7. The most widely seen version of Mr. Arkadin (95 mins) is the U.S. release version which entirely removes the film's flashback structure and presents a simpler, linear narrative. Rosenbaum describes it as "the least satisfactory version", which is a "clumsily truncated" edit of the "Corinth" version, often editing out half-sentences, making some dialogue incomprehensible.

This version is often erroneously thought of as being in the public domain but as the film is a European co-production its copyright does not expire until 2068, seventy years after the 1998 death of the last surviving co-creator, composer Paul Misraki. The vast majority of DVD releases are very poor quality bootlegs of the US version.

=== An eighth - novelization ===
8. The novel Mr. Arkadin was first published in French in Paris in 1955, and then in English in 1956, both in London and New York. Welles was credited as author, and the book's dustjacket boasted: "It is perhaps surprising that Orson Welles … has not written a novel before."

"I didn't write one word of that novel. Nor have I ever read it," Welles told Peter Bogdanovich. "Somebody wrote it in French to be published in serial form in the newspapers. You know — to promote the picture. I don't know how it got under hardcovers, or who got paid for that." It was serialised in the U.K. newspaper the Daily Express in 1955.

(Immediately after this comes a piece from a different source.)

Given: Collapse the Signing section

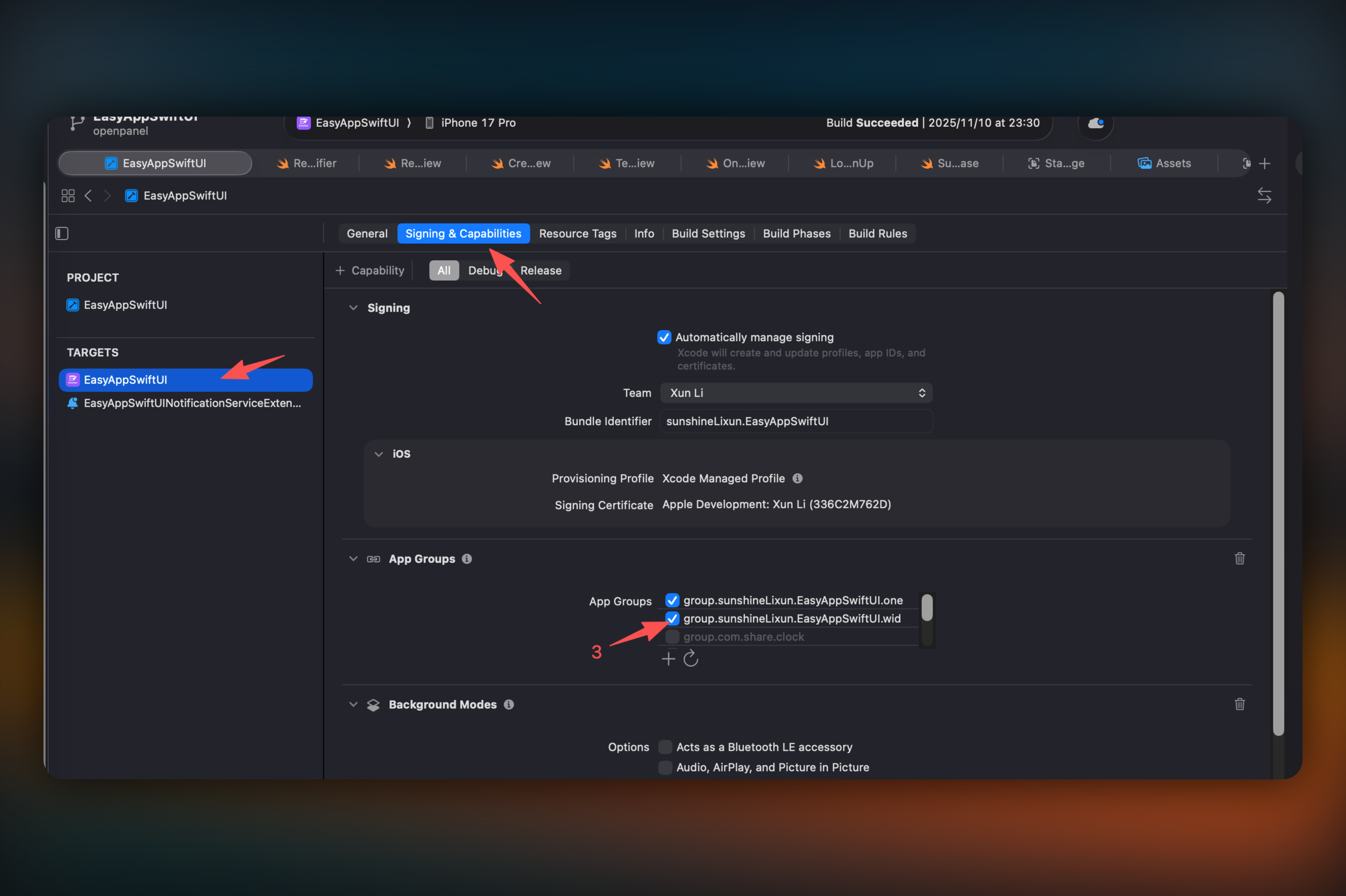Looking at the screenshot, I should [x=353, y=307].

Welles always denied authorship of the book, and French actor-writer Maurice Bessy, who is credited as having translated the book into French, was long rumoured to be the real author. Rosenbaum suggested that the book was written in French and then translated into English, as lines from the script were approximations that seemed to have been translated from English to French and back to English. Research by film scholar François Thomas in the papers of Louis Dolivet has uncovered documentary proof that Bessy was indeed the author.

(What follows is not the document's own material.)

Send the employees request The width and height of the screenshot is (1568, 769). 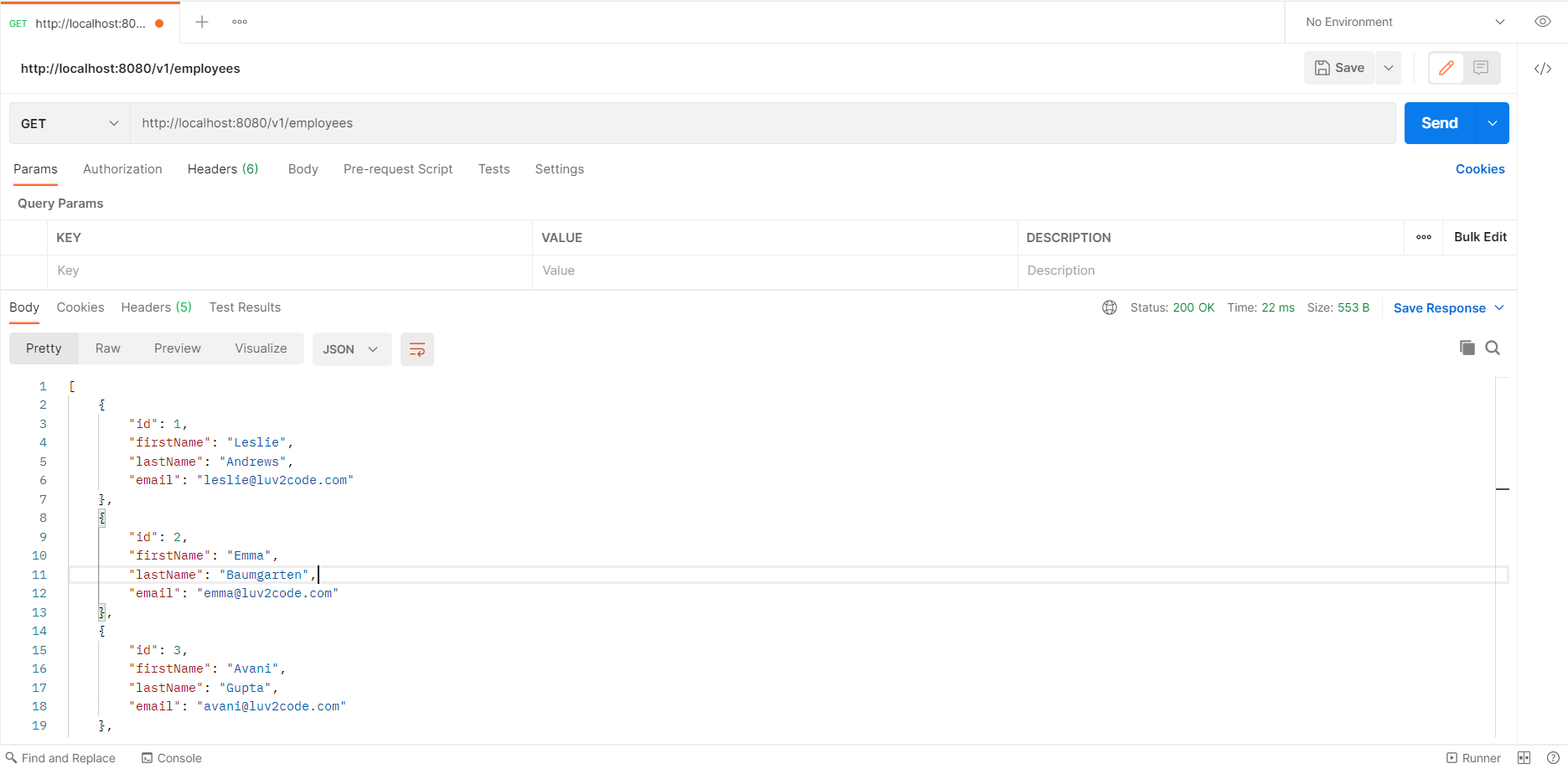pyautogui.click(x=1439, y=122)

=== The 9th - Criterion edit, "The Comprehensive Version" (2006) ===
9. While no version of the film can claim to be definitive, as Welles never finished editing the film, this version (105 mins) is likely the closest to Welles's original vision, though the assemblers of this restored version express their doubts as to the "correctness" of altering another artist's work. It was compiled in 2006 by Stefan Drössler of the Munich Film Museum and Claude Bertemes of the Cinémathèque municipale de Luxembourg, with both Peter Bogdanovich and Jonathan Rosenbaum giving technical assistance. It uses all available English-language footage, and attempts to follow Welles's structure and editing style as closely as possible and also incorporates his comments over the years on where the other editions of the film went wrong. However, it remains an approximation; for instance, Welles remarked that his version of the film began with a woman's body (Mily) on a beach, including a close-up that makes her identity apparent. Whilst the Criterion edit restores the film opening on a woman's body on the beach, only a long shot exists (taken from the Corinth version) in which it is unclear whose body it is; no close-up of Mily could be used, as the footage no longer exists.

The Criterion Collection release includes the following:
- The "Corinth" version of the film
- The Confidential Report version of the film
- The "Comprehensive" version of the film
- Commentary tracks by Welles film scholars Jonathan Rosenbaum and James Naremore
- A video essay about the different versions and the editing of the "Comprehensive" version
- Clips from one of the Spanish-language versions
- The three Harry Lime radio episodes on which the film was based, "Man of Mystery", "Murder on the Riviera", and "Blackmail Is a Nasty Word"

The first edition of the Criterion release also included a paperback copy of the novel, but that version of the set is now out of print.

==Reception==
Japanese film director Shinji Aoyama listed Confidential Report as one of the greatest films of all time. In 2012 he said, "No other movie is destructive as Confidential Report, which gives me different emotions every time I see it. Achieving this kind of indetermination in a film is the highest goal that I always hope for, but can never achieve."

Filmmaker Christopher Nolan stated in his Criterion Top 10 from 2013, "No one could make much of a case for Welles’ abortive movie overall" but that the film contains "heartbreaking glimpses of the great man’s genius".